(Given data begins)
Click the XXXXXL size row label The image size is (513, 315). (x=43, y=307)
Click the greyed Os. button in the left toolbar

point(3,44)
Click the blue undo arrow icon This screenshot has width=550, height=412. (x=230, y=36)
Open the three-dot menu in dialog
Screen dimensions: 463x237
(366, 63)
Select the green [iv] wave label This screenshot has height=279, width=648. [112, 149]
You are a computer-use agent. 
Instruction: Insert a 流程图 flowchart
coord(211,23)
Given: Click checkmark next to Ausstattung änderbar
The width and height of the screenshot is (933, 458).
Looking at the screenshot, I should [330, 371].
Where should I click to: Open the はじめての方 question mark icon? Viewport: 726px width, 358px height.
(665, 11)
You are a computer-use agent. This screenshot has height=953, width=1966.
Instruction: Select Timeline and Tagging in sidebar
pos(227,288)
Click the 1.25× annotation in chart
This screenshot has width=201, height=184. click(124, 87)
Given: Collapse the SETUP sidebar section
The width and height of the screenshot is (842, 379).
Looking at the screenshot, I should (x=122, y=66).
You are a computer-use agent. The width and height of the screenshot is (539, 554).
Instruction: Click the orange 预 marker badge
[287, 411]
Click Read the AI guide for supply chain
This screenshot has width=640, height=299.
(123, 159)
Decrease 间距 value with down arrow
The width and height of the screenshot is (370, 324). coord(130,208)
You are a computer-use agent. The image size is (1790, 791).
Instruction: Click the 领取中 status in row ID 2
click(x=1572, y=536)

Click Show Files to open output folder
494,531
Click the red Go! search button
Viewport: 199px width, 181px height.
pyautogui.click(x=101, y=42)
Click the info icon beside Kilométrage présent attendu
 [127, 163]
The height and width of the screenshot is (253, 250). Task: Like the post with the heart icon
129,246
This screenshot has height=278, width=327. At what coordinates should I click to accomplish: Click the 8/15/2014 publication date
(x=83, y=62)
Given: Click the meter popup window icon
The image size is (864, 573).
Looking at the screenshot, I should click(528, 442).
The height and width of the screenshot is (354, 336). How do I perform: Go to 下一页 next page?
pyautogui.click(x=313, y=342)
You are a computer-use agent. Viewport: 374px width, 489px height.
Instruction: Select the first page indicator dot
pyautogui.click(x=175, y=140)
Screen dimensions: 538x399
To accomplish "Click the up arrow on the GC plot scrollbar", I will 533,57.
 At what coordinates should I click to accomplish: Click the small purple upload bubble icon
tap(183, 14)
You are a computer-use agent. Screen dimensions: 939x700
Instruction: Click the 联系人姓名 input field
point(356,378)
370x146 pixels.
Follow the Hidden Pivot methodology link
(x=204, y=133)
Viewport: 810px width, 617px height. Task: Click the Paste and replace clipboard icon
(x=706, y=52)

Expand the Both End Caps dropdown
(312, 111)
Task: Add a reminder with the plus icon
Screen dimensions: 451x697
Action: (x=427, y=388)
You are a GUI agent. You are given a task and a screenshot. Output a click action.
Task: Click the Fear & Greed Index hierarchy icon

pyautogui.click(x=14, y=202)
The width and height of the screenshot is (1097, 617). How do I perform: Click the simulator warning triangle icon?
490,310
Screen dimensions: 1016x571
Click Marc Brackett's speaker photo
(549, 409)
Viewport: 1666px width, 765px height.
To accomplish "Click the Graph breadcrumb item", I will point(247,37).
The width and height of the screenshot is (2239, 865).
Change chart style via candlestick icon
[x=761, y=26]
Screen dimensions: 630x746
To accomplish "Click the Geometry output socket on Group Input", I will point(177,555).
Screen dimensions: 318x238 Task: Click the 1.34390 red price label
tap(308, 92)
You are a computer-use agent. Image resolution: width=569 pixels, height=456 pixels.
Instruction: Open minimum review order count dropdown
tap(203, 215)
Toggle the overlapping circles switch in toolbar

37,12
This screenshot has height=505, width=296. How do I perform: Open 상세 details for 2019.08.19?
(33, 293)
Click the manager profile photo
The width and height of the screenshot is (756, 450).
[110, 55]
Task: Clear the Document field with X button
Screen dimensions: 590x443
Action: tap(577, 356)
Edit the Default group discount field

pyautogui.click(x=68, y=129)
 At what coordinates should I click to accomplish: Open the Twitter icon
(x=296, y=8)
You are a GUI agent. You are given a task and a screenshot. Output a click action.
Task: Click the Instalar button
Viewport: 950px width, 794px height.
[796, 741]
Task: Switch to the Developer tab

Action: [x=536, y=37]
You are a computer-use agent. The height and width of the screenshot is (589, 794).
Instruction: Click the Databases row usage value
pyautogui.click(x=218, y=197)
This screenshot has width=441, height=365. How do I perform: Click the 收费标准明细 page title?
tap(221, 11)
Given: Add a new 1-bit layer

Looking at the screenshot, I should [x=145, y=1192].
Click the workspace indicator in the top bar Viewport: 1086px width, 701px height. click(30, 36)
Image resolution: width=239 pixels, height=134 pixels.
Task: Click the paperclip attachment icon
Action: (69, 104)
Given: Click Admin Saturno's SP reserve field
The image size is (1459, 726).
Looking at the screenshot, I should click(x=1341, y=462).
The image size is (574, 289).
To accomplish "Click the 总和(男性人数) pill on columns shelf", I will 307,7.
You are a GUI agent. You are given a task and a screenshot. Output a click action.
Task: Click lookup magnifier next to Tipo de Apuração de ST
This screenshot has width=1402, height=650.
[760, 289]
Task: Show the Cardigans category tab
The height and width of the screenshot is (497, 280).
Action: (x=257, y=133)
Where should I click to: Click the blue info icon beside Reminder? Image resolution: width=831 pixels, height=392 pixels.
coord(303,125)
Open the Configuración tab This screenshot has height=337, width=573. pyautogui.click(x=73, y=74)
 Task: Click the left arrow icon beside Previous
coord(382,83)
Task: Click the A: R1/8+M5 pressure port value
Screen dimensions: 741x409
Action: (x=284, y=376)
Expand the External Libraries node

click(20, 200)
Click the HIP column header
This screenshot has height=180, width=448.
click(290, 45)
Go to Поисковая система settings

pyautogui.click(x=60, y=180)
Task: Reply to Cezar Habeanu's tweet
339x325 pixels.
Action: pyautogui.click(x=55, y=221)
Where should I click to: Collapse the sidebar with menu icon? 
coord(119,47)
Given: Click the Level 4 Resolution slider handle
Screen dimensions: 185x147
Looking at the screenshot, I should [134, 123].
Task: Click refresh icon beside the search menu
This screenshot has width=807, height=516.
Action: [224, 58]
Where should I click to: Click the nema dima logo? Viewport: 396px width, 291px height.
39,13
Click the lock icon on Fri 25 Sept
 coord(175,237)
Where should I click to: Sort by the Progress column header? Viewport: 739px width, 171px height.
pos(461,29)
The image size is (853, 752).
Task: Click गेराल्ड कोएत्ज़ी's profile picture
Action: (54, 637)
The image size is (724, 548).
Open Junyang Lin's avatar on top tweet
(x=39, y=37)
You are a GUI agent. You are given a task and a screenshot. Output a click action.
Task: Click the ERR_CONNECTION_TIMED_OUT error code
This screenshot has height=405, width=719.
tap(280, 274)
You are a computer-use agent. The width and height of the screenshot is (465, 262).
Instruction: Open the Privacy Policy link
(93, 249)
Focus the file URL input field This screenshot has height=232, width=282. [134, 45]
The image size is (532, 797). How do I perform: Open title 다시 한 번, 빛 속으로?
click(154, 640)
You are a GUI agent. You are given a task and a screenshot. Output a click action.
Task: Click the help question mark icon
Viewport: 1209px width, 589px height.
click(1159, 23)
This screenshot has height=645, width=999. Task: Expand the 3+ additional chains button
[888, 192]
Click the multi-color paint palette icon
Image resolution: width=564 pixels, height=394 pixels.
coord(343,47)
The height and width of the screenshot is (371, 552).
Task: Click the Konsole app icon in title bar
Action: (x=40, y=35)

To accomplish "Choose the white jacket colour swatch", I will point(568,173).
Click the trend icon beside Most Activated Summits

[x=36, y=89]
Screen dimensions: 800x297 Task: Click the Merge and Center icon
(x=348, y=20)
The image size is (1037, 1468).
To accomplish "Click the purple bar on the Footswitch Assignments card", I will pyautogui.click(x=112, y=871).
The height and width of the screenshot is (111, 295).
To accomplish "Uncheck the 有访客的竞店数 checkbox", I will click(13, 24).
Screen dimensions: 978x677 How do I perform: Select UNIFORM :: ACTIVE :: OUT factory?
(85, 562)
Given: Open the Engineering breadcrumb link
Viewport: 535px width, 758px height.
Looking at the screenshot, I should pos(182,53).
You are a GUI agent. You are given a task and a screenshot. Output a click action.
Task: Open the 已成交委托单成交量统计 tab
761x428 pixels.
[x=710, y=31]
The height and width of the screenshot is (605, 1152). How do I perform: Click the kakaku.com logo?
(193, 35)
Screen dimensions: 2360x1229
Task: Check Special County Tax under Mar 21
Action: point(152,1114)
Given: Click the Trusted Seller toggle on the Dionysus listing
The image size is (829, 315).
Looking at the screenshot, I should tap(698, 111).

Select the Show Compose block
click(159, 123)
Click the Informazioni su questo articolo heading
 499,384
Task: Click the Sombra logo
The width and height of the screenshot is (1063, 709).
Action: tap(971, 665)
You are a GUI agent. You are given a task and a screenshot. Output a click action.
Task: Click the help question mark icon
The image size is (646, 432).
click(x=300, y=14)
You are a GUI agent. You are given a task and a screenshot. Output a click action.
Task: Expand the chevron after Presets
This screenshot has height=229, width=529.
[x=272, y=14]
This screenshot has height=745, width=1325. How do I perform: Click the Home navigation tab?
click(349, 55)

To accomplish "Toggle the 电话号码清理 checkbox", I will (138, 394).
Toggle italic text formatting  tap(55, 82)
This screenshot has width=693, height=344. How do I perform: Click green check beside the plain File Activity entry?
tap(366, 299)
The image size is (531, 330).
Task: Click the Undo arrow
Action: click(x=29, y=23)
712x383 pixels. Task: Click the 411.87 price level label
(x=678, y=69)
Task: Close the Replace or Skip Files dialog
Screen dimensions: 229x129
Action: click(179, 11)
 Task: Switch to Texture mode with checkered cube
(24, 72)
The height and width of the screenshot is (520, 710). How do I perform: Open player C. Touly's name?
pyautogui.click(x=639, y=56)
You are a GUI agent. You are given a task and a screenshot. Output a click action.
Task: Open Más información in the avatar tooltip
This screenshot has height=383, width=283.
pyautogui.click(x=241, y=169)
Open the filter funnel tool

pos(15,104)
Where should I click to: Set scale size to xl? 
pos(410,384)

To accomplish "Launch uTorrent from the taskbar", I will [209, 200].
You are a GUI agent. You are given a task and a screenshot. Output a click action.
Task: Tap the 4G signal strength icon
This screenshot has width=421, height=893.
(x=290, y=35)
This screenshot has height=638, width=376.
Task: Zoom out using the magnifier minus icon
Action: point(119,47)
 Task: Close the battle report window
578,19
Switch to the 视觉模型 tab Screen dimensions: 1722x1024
(Given data ends)
### Problem requirements
Copy, from the data above, every line where the word "search" appears.

### Response to the exercise
Click the red Go! search button
Task: Click refresh icon beside the search menu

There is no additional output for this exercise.